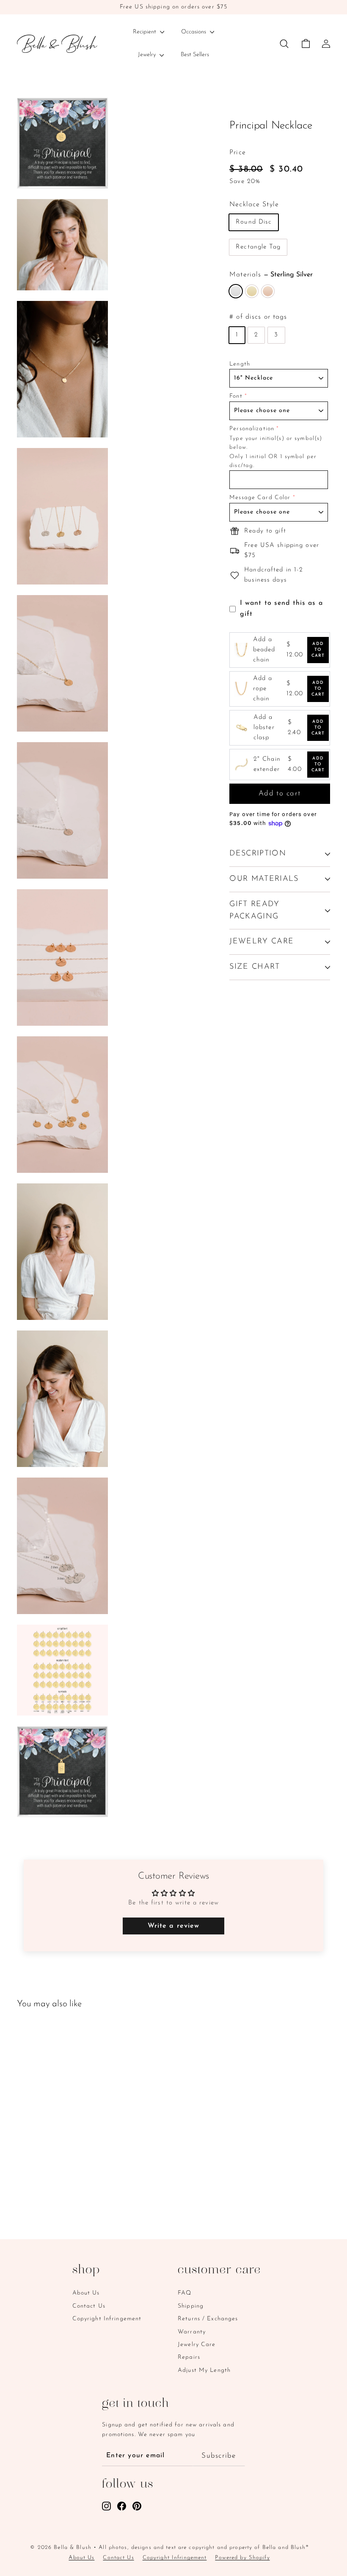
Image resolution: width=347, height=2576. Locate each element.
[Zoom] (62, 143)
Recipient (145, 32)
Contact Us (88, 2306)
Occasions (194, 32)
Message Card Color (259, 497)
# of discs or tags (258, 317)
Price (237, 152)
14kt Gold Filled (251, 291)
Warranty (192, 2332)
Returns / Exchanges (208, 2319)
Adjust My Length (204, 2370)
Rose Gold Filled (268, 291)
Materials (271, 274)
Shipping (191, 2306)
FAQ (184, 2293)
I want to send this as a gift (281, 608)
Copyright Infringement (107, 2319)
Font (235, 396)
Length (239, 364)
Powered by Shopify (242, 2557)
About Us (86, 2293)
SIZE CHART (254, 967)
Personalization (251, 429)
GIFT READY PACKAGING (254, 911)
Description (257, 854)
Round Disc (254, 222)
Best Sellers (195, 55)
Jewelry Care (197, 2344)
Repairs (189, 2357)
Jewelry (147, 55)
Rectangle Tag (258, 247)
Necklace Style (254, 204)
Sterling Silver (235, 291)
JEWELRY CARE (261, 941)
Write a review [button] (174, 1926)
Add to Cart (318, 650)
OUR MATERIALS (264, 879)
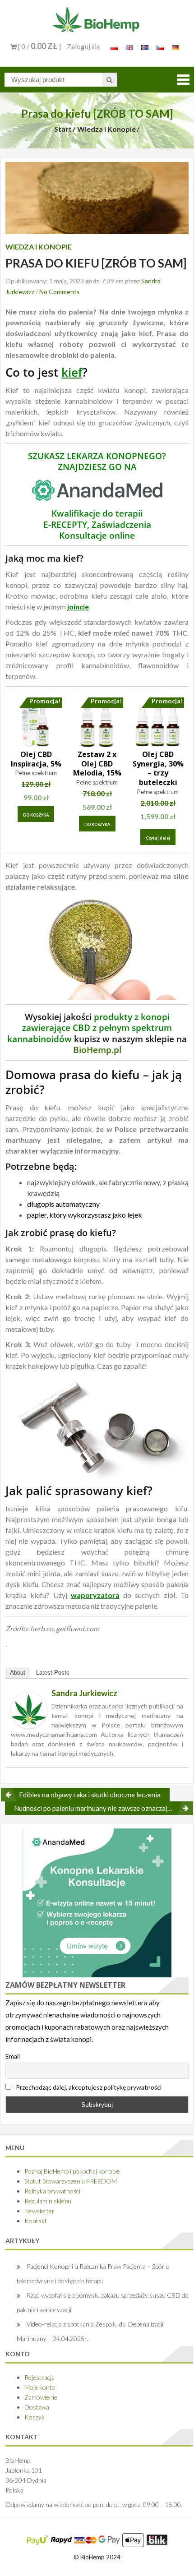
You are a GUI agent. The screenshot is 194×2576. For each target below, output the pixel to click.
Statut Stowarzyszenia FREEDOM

#### [About this exercise]
An exact transcript is required, covering the lines from the one containing "[Zoom] (62, 143)" through the end of the listing above, inclusive, without pictures.

#### [Task response]
[Zoom] (62, 143)
Recipient (145, 32)
Contact Us (88, 2306)
Occasions (194, 32)
Message Card Color (259, 497)
# of discs or tags (258, 317)
Price (237, 152)
14kt Gold Filled (251, 291)
Warranty (192, 2332)
Returns / Exchanges (208, 2319)
Adjust My Length (204, 2370)
Rose Gold Filled (268, 291)
Materials (271, 274)
Shipping (191, 2306)
FAQ (184, 2293)
I want to send this as a gift (281, 608)
Copyright Infringement (107, 2319)
Font (235, 396)
Length (239, 364)
Powered by Shopify (242, 2557)
About Us (86, 2293)
SIZE CHART (254, 967)
Personalization (251, 429)
GIFT READY PACKAGING (254, 911)
Description (257, 854)
Round Disc (254, 222)
Best Sellers (195, 55)
Jewelry Care (197, 2344)
Repairs (189, 2357)
Jewelry (147, 55)
Rectangle Tag (258, 247)
Necklace Style (254, 204)
Sterling Silver (235, 291)
JEWELRY CARE (261, 941)
Write a review [button] (174, 1926)
Add to Cart (318, 650)
OUR MATERIALS (264, 879)
You are a GUI agent. The screenshot is 194×2576. For each target below, output the pixel to click.
Statut Stowarzyszenia FREEDOM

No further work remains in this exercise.